Sometimes one feels like a nut, sometimes one doesn’t. I may be reaching here, but I love the simplicity of this statement, and to paraphrase while retaining the essence of this statement, sometimes you feel like a classic wine and food pairing, and sometimes you just want the damn thing to work well-enough together.
Wine and food pairing perspectives have reached manic levels as of late. The science behind the myriad thesis in play is of course solid and sound, and yes there is science at play here, but the problem is in the equipment we use to measure the applications of these thesis, and the horribly inaccurate computers we use to analyze those measurements. Yes my friends, there is a science to wine and food pairings, but our palates and our minds just seem to get in the way of its simple perfection.
By science of course I mean the basis for so many wine and food matchups that work, and that don’t work. Science comes into play when we talk of pairing a high-acid wine with fish, or not matching tannins with artichokes or jalapeños, for example. But what happens if you like artichokes and tannic wines? The science continues to be sound, yet our assumptions turn out to be wrong. That's the problem with the intersection of art and science, too many assumptions just don’t pan out, and some that shouldn't do.

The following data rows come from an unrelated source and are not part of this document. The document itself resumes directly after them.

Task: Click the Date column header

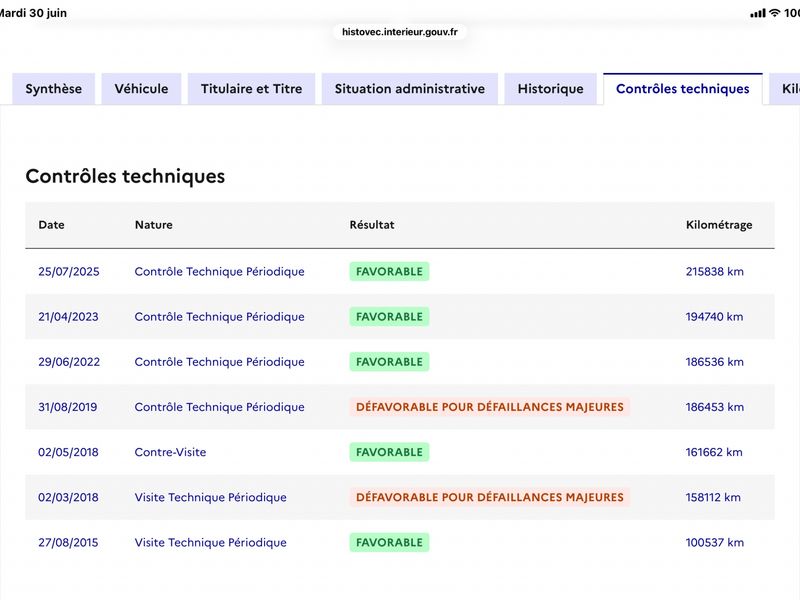Action: (x=52, y=225)
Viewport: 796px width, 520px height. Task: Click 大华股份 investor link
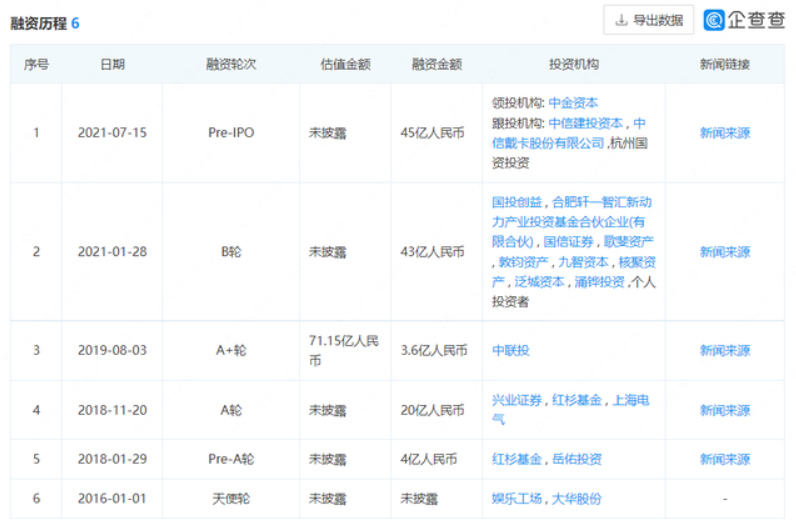[577, 498]
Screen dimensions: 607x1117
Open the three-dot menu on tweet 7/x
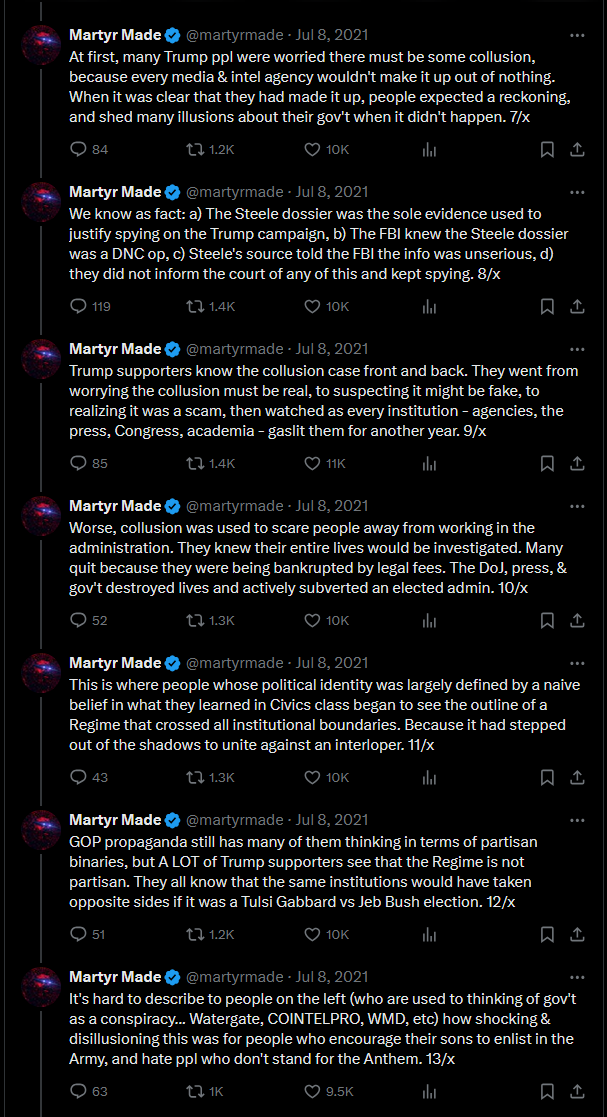click(578, 34)
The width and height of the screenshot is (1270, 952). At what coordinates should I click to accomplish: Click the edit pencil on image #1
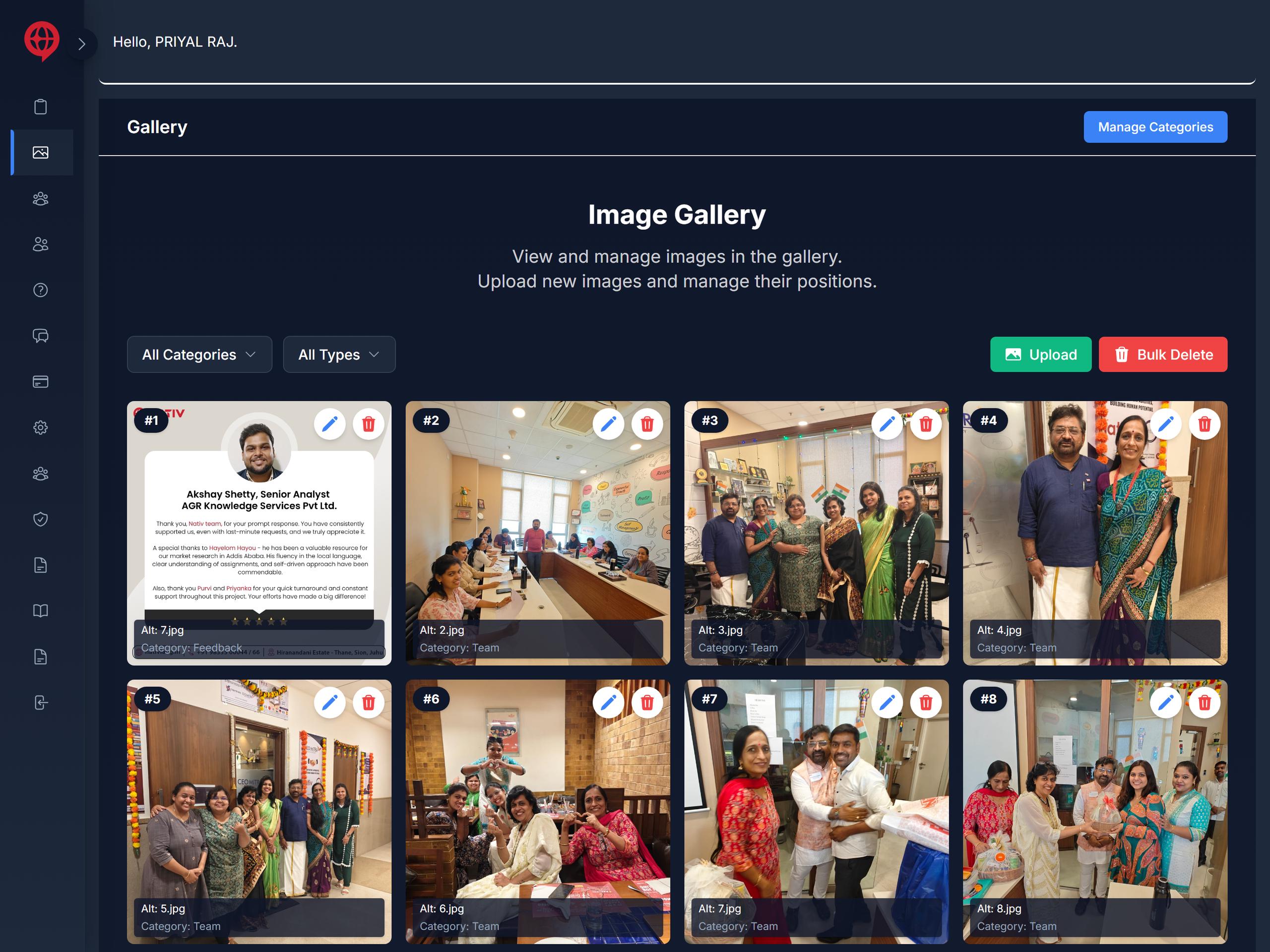[x=329, y=424]
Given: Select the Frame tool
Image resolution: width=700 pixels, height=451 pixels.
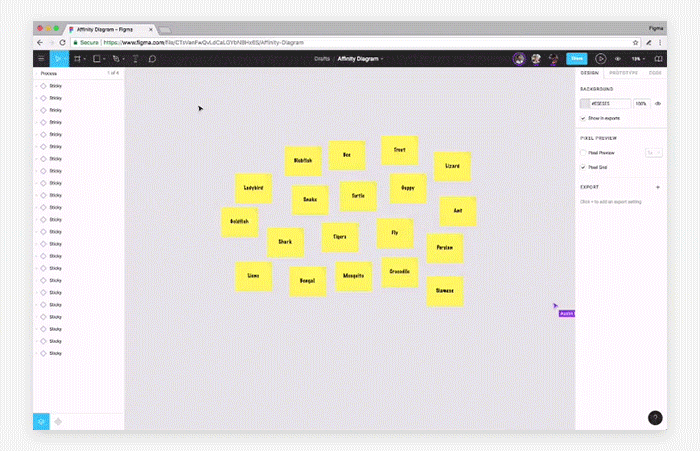Looking at the screenshot, I should [x=77, y=58].
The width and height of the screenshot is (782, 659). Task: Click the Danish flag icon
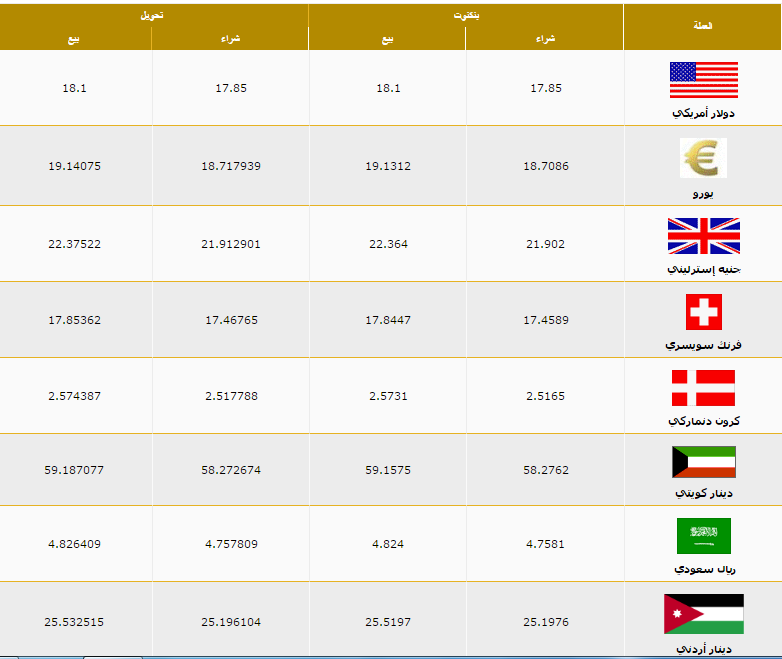703,388
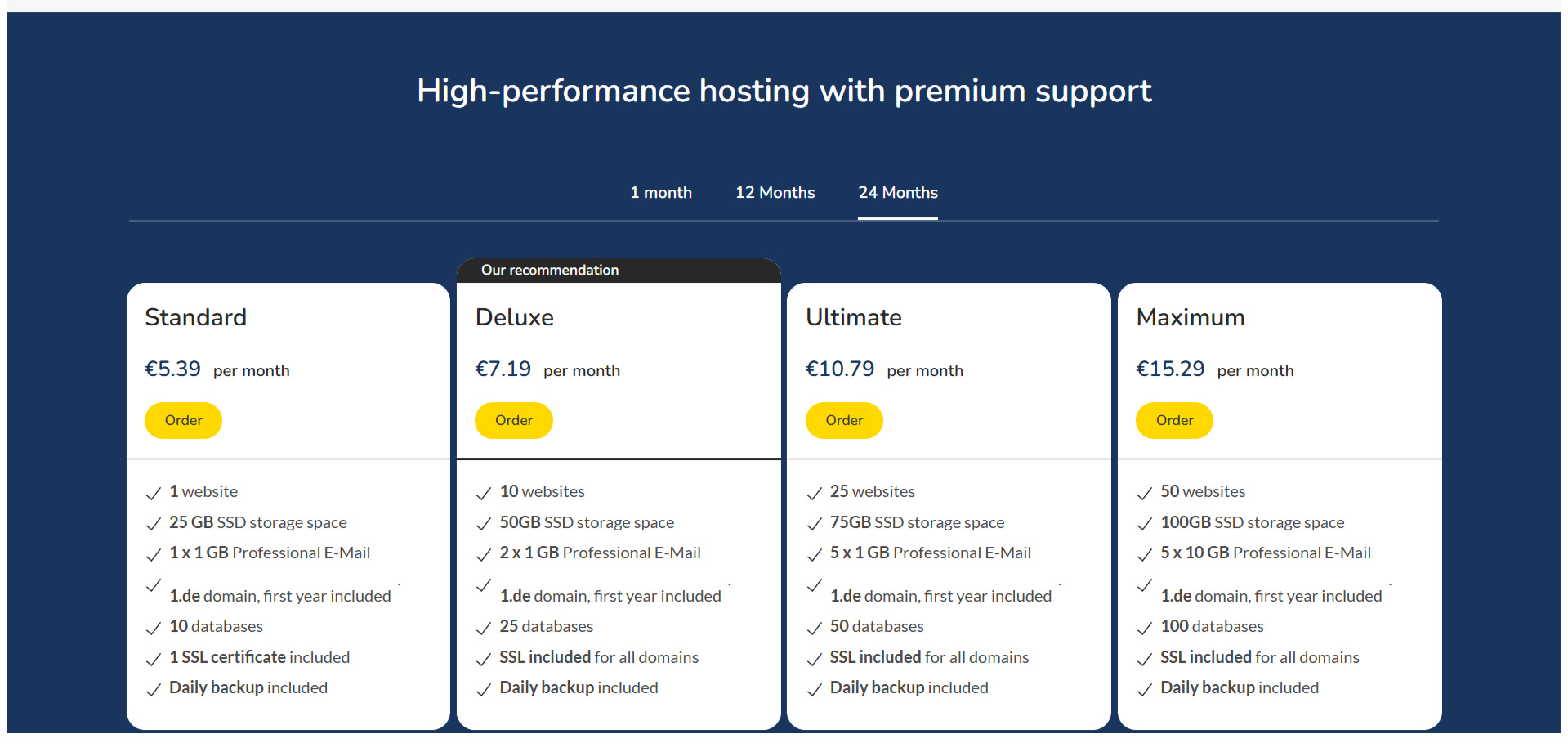
Task: Click the checkmark beside 1 website in Standard
Action: click(154, 493)
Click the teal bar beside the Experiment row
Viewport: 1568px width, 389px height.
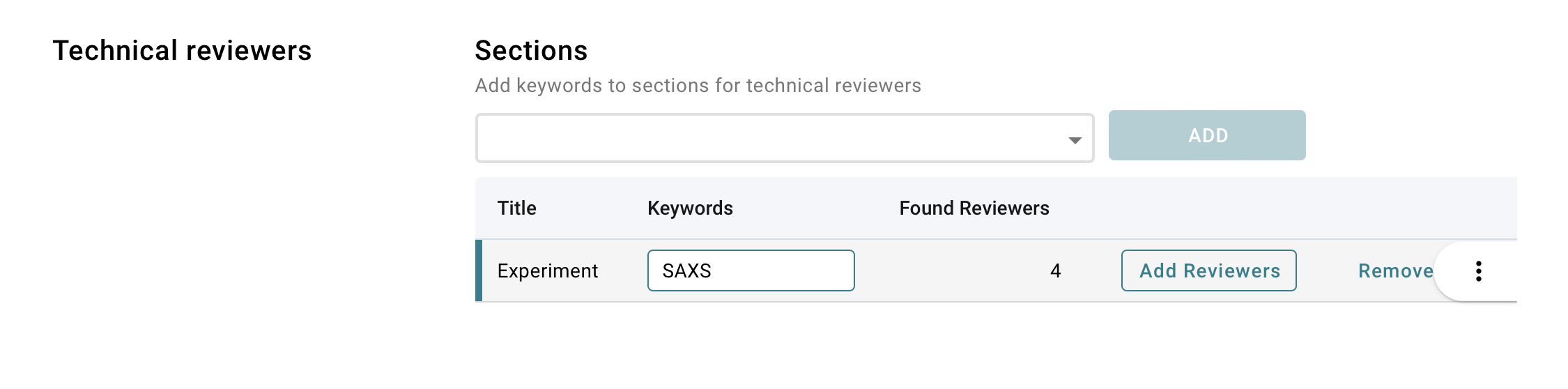point(479,270)
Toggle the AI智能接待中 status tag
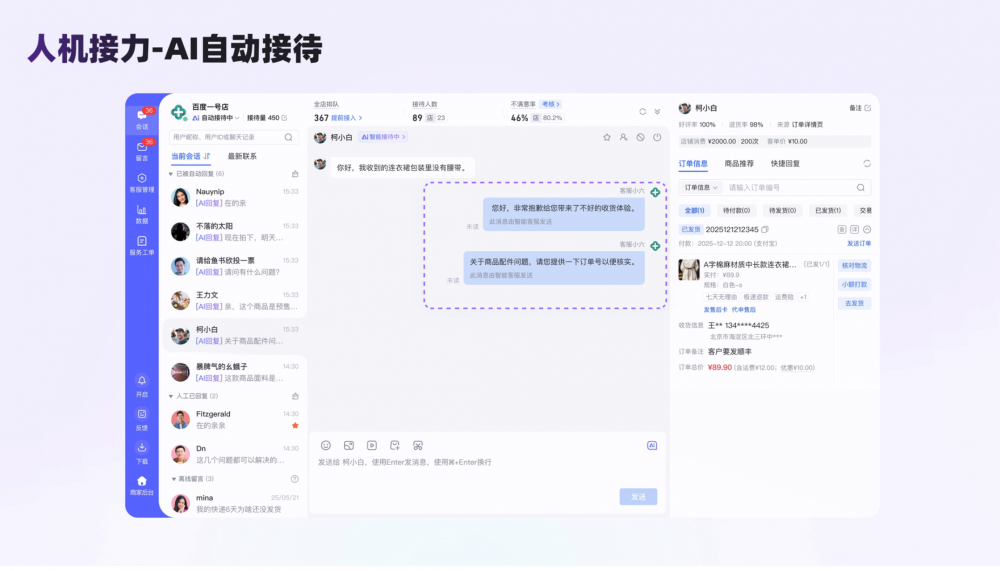1000x571 pixels. tap(383, 137)
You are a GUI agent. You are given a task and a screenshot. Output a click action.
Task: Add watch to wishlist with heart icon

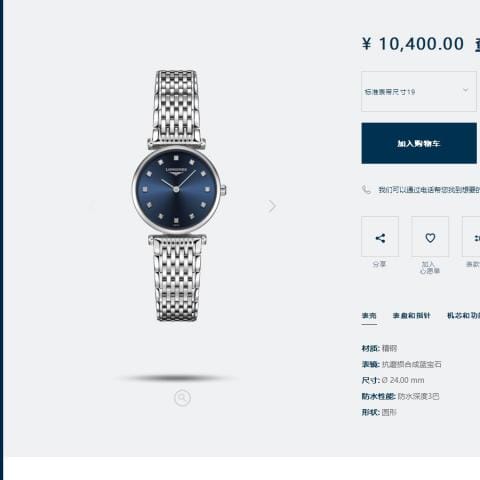430,237
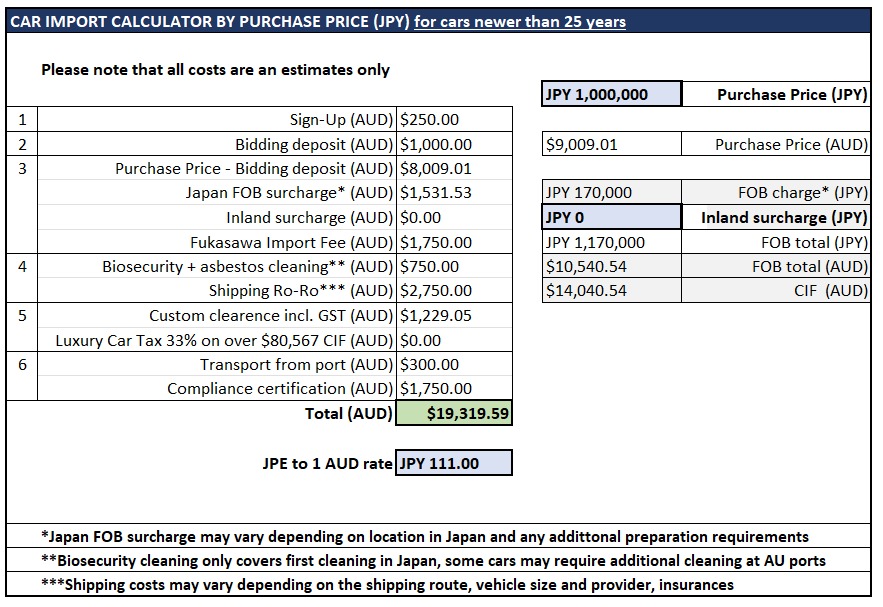The height and width of the screenshot is (607, 883).
Task: Select the Japan FOB surcharge footnote row
Action: (438, 536)
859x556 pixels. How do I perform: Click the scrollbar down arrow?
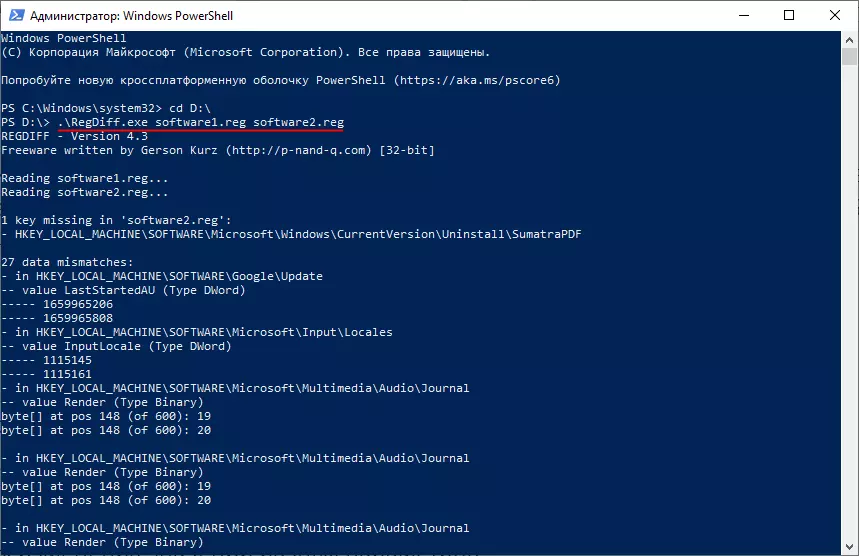tap(849, 547)
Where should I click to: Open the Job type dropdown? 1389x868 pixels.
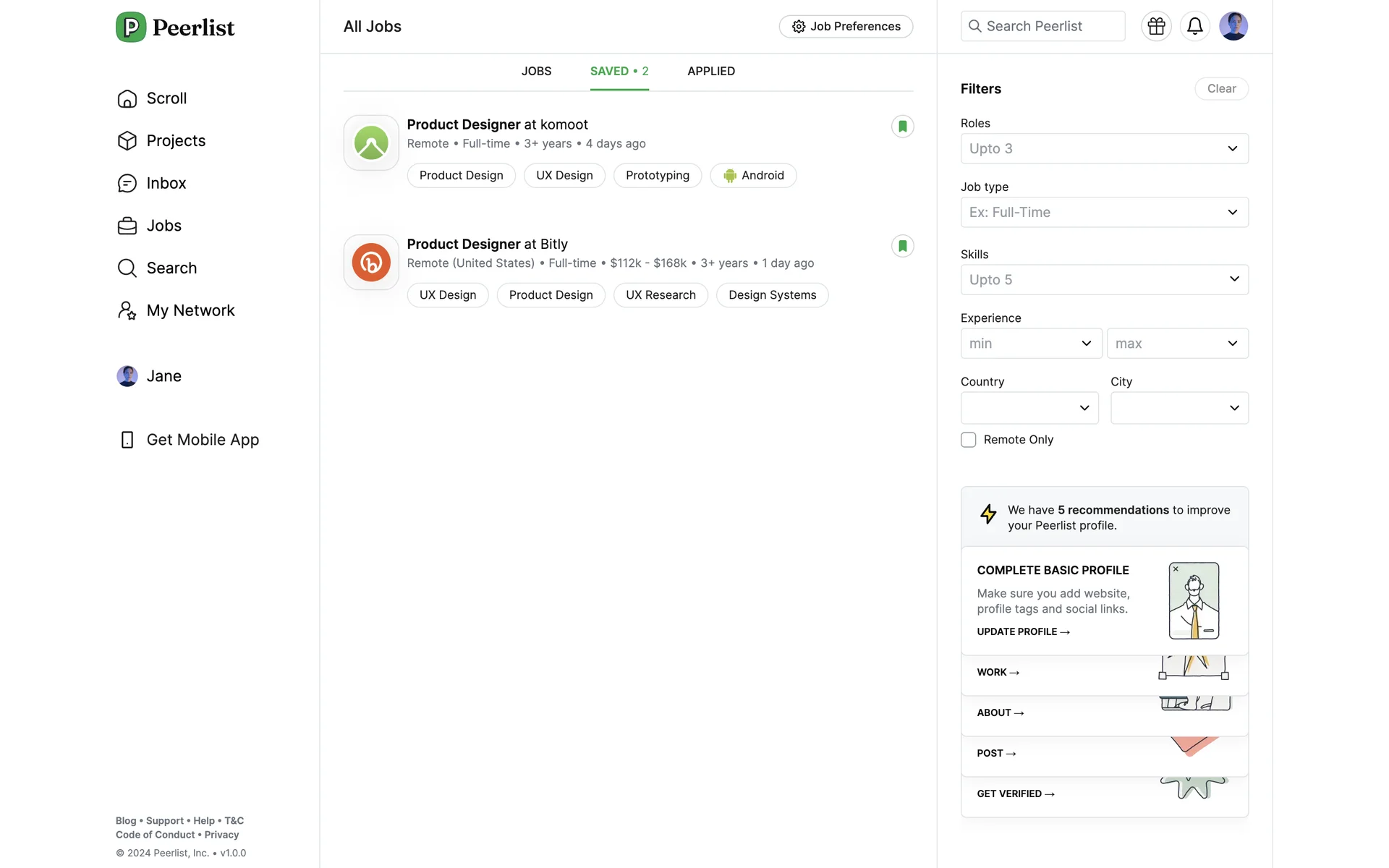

Wine and food are certainly a large part of this overlapping region on many people’s art and science Venn diagram, right between keeping an old car running and painting (walls or canvas, doesn’t matter which in most cases). It’s where the "rules" we know we should abide by, and our preferences collide, often creating what seems to be anti-matter showering down pain on our most sophisticated, bombastic foodie friends.